* [The request]
Rewrite the material from the line with "The width and" through the end of the material, requests included, raising every click coordinate in the answers by 17. Leave the pictures out.

* [Raw records]
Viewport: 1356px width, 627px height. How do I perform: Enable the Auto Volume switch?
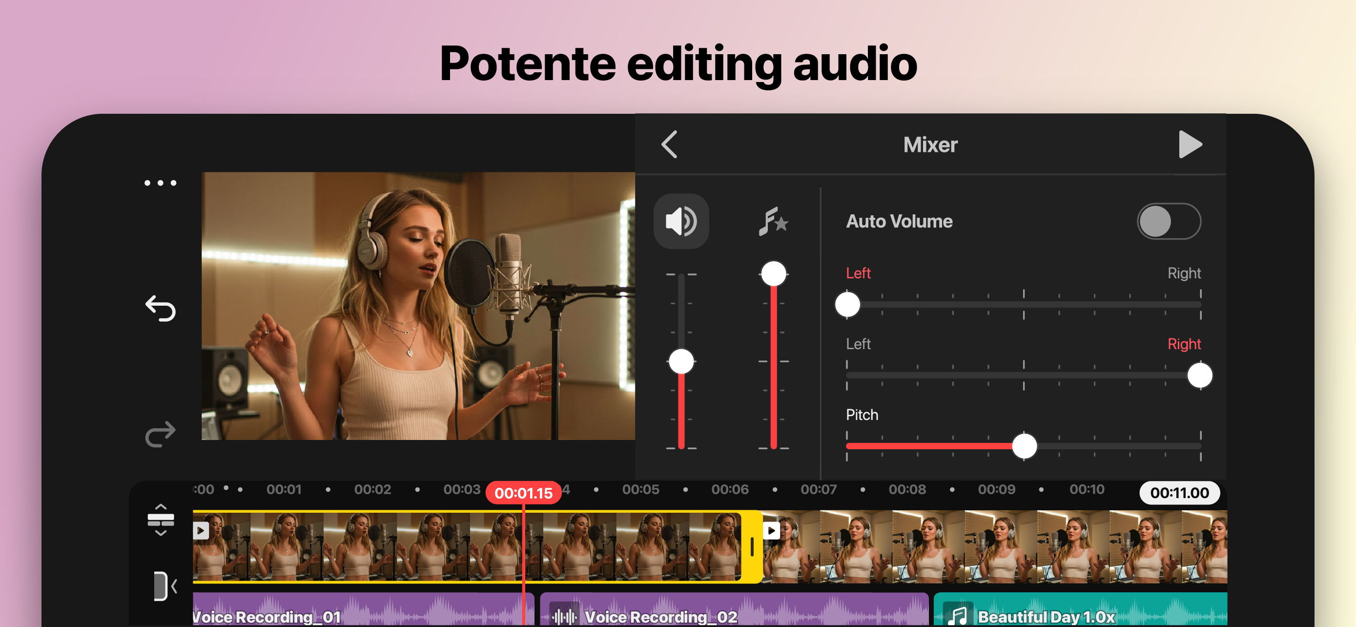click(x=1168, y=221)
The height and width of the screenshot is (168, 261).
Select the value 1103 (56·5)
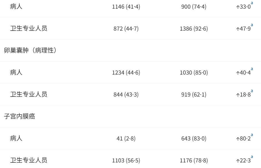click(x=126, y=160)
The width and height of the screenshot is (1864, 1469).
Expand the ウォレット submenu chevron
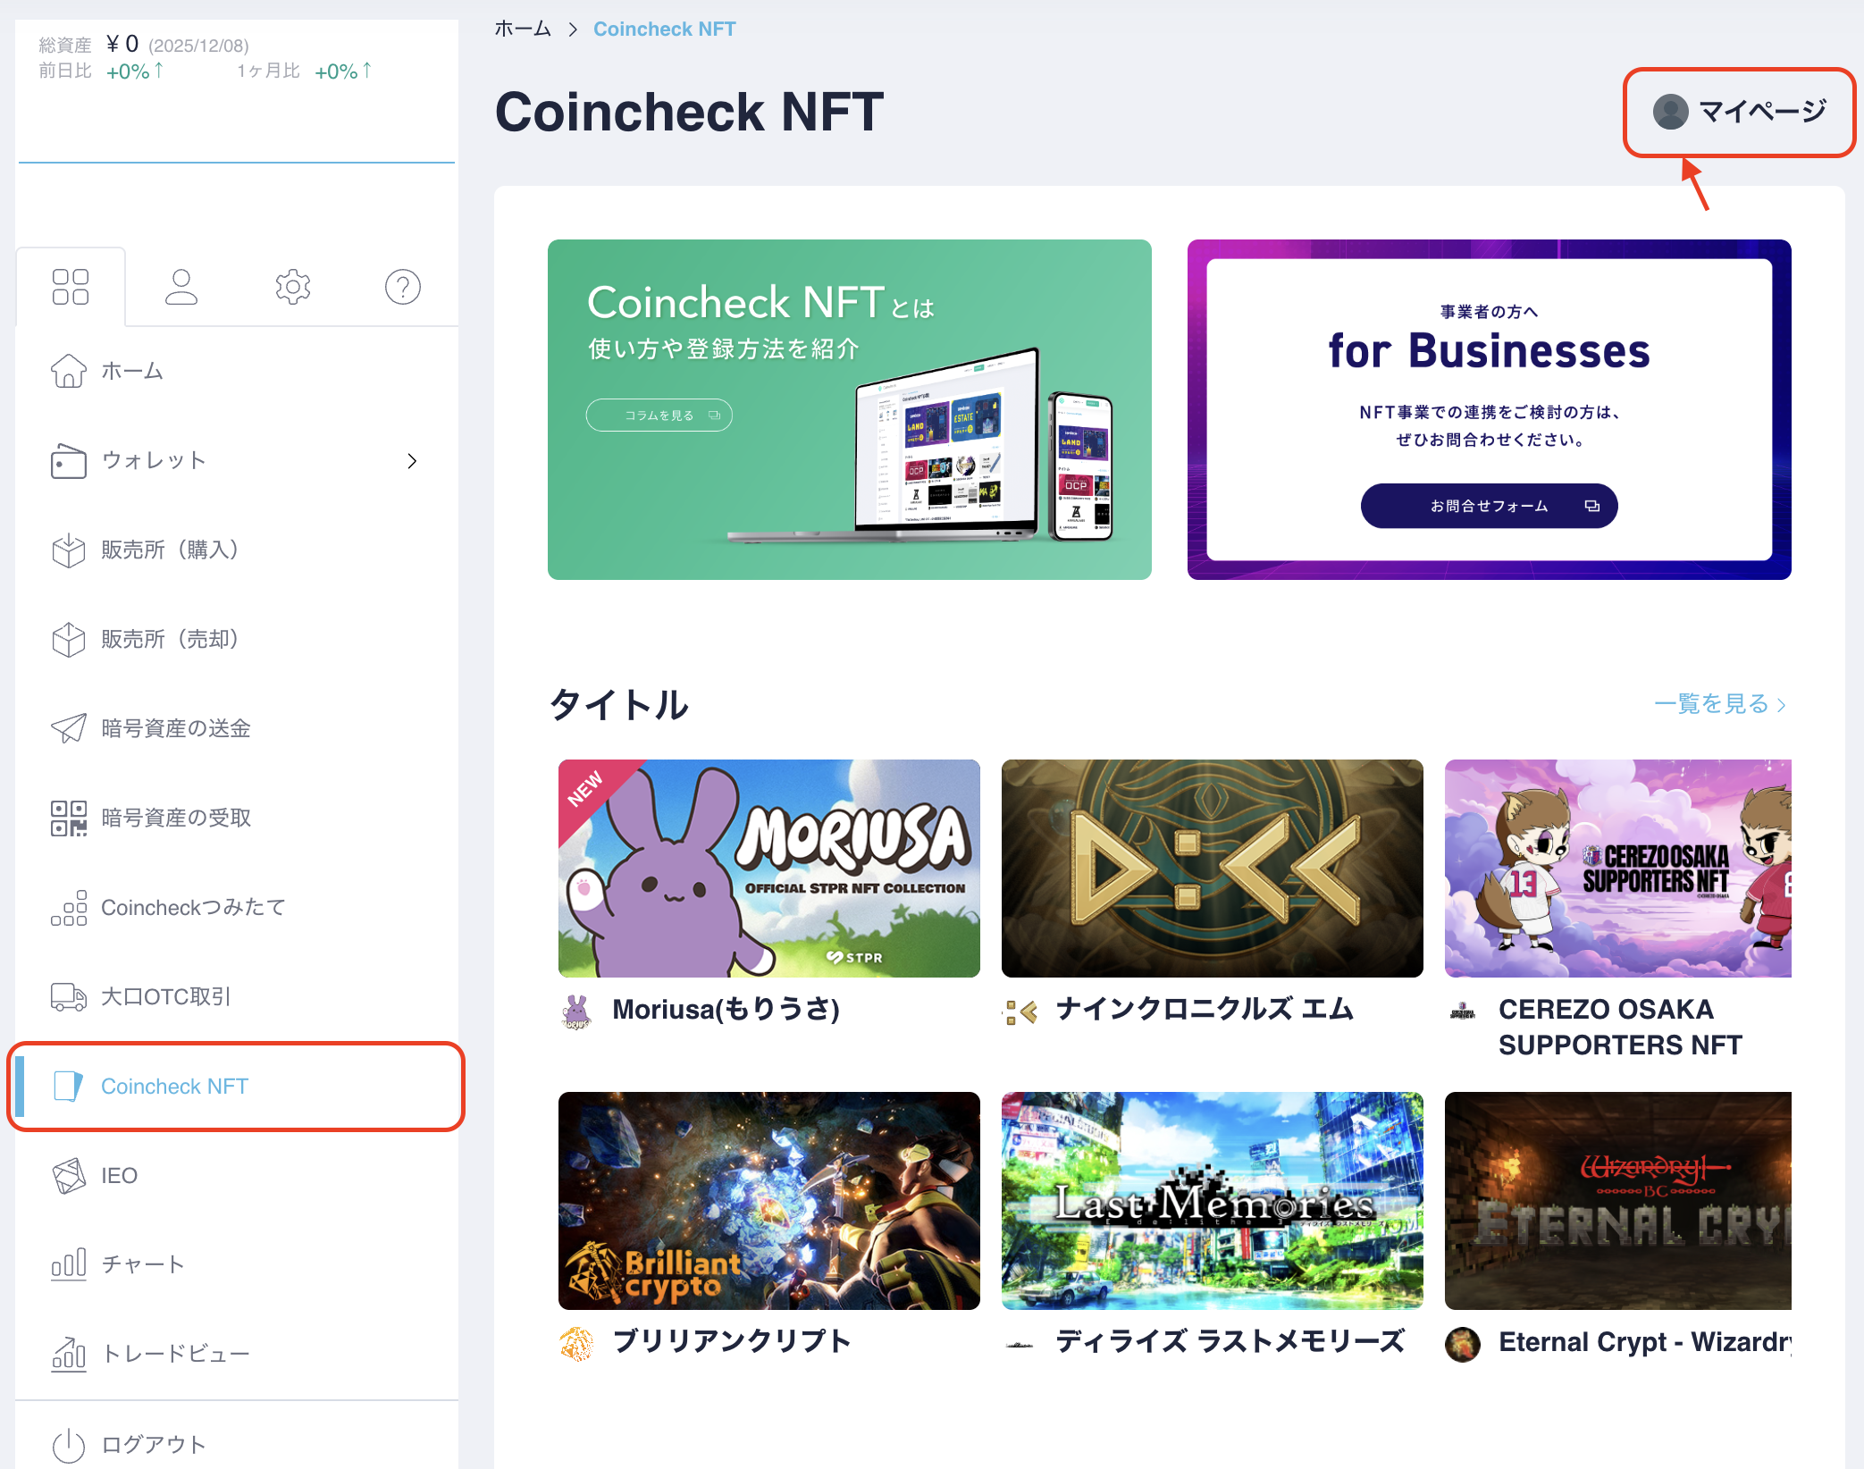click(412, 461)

* [Exercise answer]
The width and height of the screenshot is (1864, 1469).
Expand the ウォレット submenu chevron
click(429, 478)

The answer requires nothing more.